• SELECTED EXCERPT:
┌──

Back To Top

Your Lowtax Account


Ireland: Offshore Business Sectors

Insurance

See Offshore Business Review – Insurance for a more general treatment of captive insurance companies.

Insurance business in Ireland (including captive insurance) is regulated by the Central Bank of Ireland since October, 2010. Following the 1994 implementation of the EU Insurance Framework Directives, there is a 'single passport' regime in effect for EU insurance companies, and they can commence business in Ireland, as elsewhere, subject to a notification procedure and the annual filing of accounts with the Registrar of Companies.

However, the captive insurance sector in Ireland has taken root in the International Financial Services Centre (IFSC) in Dublin, where substantial tax advantages have traditionally been available to companies who obtain certification.

Captives (or other insurers) based in Ireland can take advantage of almost 60 double tax treaties, although the withholding tax exemptions available through the IFSC do compromise treaty benefits in some cases. From 2003 the 10% IFSC regime was supplanted by the 12.5% general corporation tax rate.

The events of 9/11 in 2001 temporarily dampened the rate of growth of the insurance sector, but in 2002 strengthening premium rates led to an influx of new capital and company formations. 50 captives alone were formed in the first nine months of 2002 in Dublin.

In April 2001, the Irish government announced the formation of an Irish Financial Services Regulator (IFSR), following recommendations made in the McDowell Group Report which called for the integration of financial services regulation in Ireland. Among the financial sectors governed by the IFSR are the insurance industry, and the aim is to protect consumers.

Also in April 2001, Ireland's Central Bank announced that it had taken over responsibility for the regulation and supervision of insurance intermediaries. This resulted in about 5,500 new firms coming under the regulatory framework of the Central Bank. This new addition to the Central Bank’s responsibilities, under the Insurance Act 2000, extends the scope of the Bank’s supervisory remit to cover the protection of clients of insurance intermediaries, both life and non-life.

As of 2008, there were 170 licensed captives in Ireland, the third-highest tally in Europe.

In October 2009, Aviva, the UK's second largest insurance firm, announced plans to consolidate its European business under the umbrella of a new holding company in Ireland, but the firm has insisted that the move was not motivated by a desire to reduce the amount of tax it pays.

The company announced that the plan is designed to cut costs and consolidate its business across its 12 separate operations in Europe. But while the company expects that the move will cut its overall tax rate, it argues that tax savings are not the sole motivation.

└──

• SUPPLIED DATA:
┌──

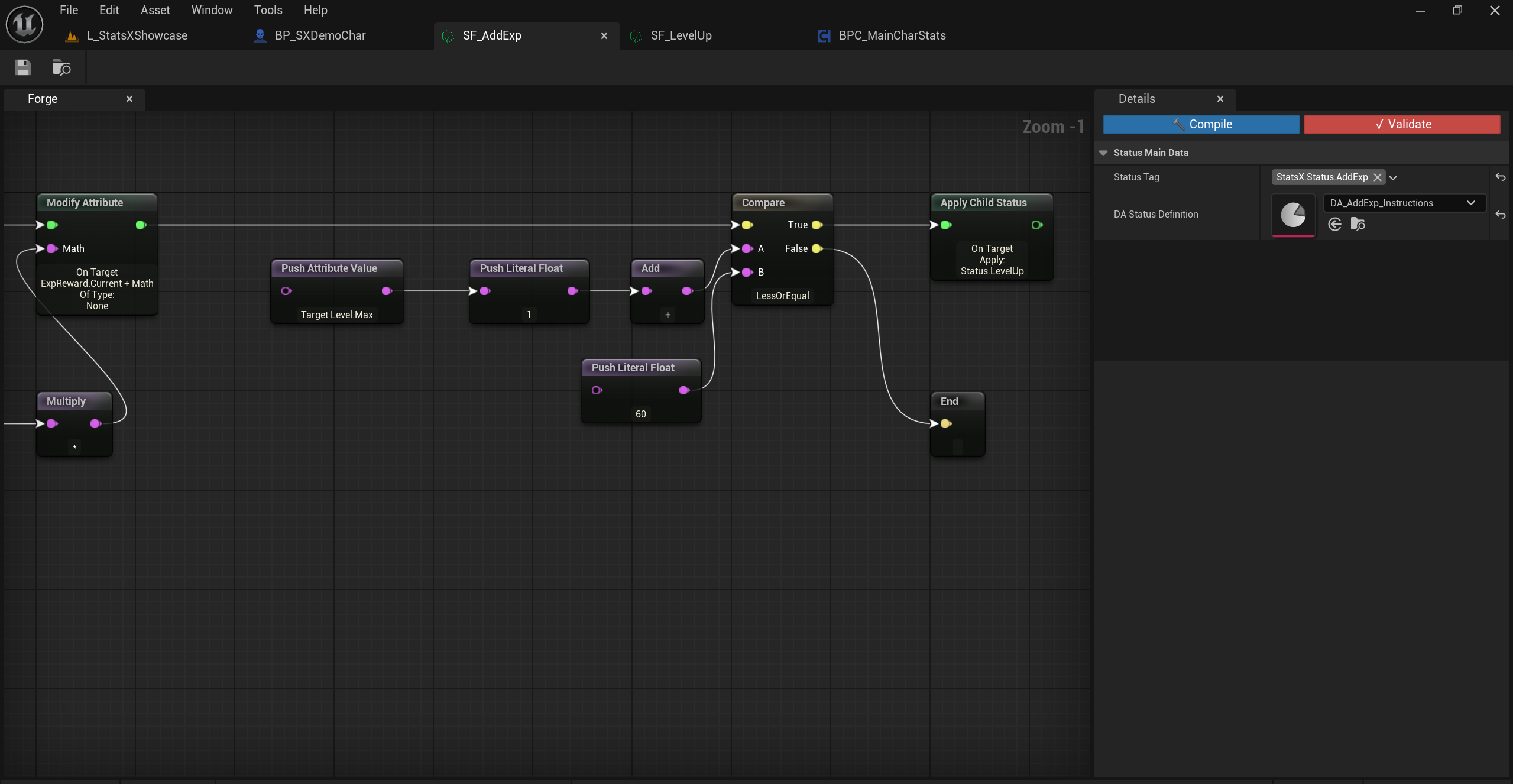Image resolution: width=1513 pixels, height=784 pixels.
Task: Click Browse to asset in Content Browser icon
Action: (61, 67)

└──
┌──

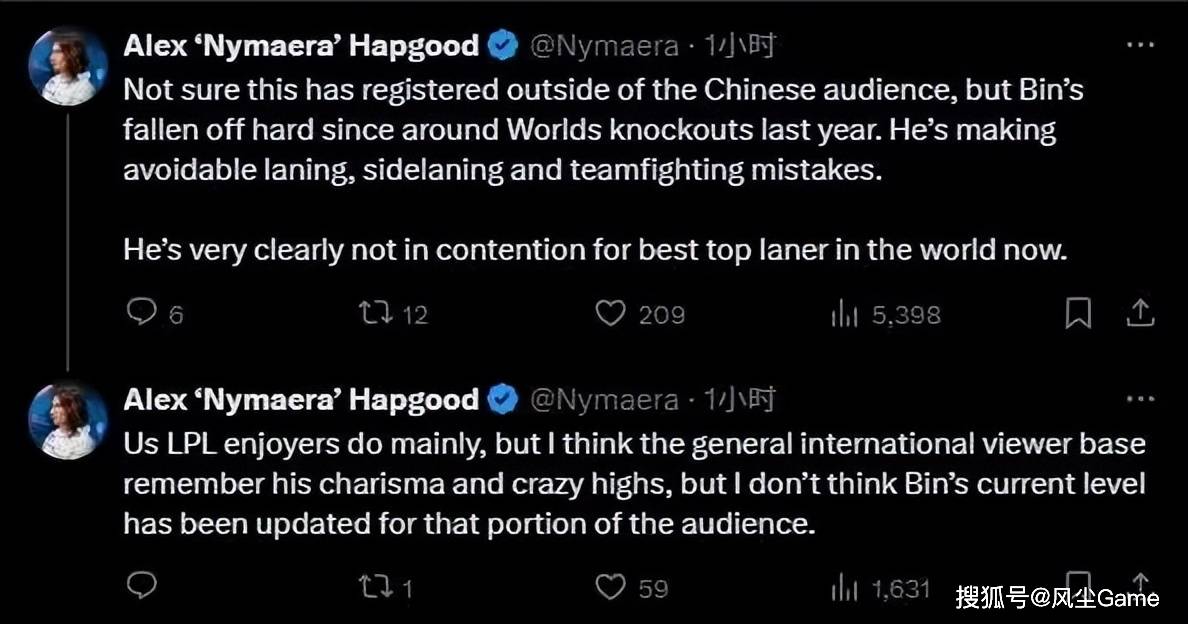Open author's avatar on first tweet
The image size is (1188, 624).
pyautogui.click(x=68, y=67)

└──

• WHAT IS ASKED:
- a) Answer these questions about the text on Ireland's insurance sector:
(i) Since what month and year has the Central Bank of Ireland regulated insurance business in Ireland?
(ii) How many captives were formed in Dublin in the first nine months of 2002?
(iii) How many licensed captives did Ireland have as of 2008?
- b) Copy the text on Ireland's insurance sector from "Also in April" to "tally in Europe.".
- c) Proceed with the text on Ireland's insurance sector, beginning after its final sentence.

• EXERCISE ANSWERS:
- a)
(i) October 2010
(ii) 50
(iii) 170

- b)
Also in April 2001, Ireland's Central Bank announced that it had taken over responsibility for the regulation and supervision of insurance intermediaries. This resulted in about 5,500 new firms coming under the regulatory framework of the Central Bank. This new addition to the Central Bank’s responsibilities, under the Insurance Act 2000, extends the scope of the Bank’s supervisory remit to cover the protection of clients of insurance intermediaries, both life and non-life.

As of 2008, there were 170 licensed captives in Ireland, the third-highest tally in Europe.

- c)
A company statement announcing its decision explained that: "As part of the transformation of its European business Aviva has established a single holding company for its European operations in Ireland. It will convert a number of existing subsidiary businesses in the region to branch status, where it is appropriate to do so, and subject to regulatory approval. This will deliver economic, operational and regulatory benefits to Aviva, especially with the anticipated introduction of Solvency II."

A number of UK-incorporated companies have fled the UK citing the burdensome corporate tax laws as a primary reason. Another major UK insurance firm, Brit Insurance, is among this list of companies.

In January 2010, Global insurance group XL Capital Ltd proposed to move its parent holding company's place of incorporation to Ireland from the Cayman Islands, with the parent holding company to be renamed "XL Group plc", according to a statement issued by the company.

XL's Chief Executive Officer, Michael S. McGavick, said: "We believe that changing XL's place of incorporation from the Caymans to Ireland is in the best interests of XL and our shareholders. Among other benefits, we believe the proposed move will reduce certain risks that may impact us and offer us the opportunity to reinforce our reputation, which is one of our key assets, and to better support our global business platforms. The new 'XL Group' name is desirable to reflect our exclusive focus on providing property, casualty and specialty insurance and reinsurance products for our customers' complex risks."

XL's statement indicated that redomestication will not have a material impact on its financial results, the implication being that it can continue to enjoy low tax advantages comparable with those pertaining in the Cayman Islands, whilst gaining the stated benefits. In its filing with the US Securities and Exchange Commission (SEC), XL has reported "reputational, political, tax and other risks because of negative publicity regarding companies that are incorporated in jurisdictions, including the Cayman Islands, whose economies have low rates of, or no, direct taxation."

The following month, Insurance firm, United America Indemnity also announced its intention to re-domicile from the Cayman Islands to Ireland.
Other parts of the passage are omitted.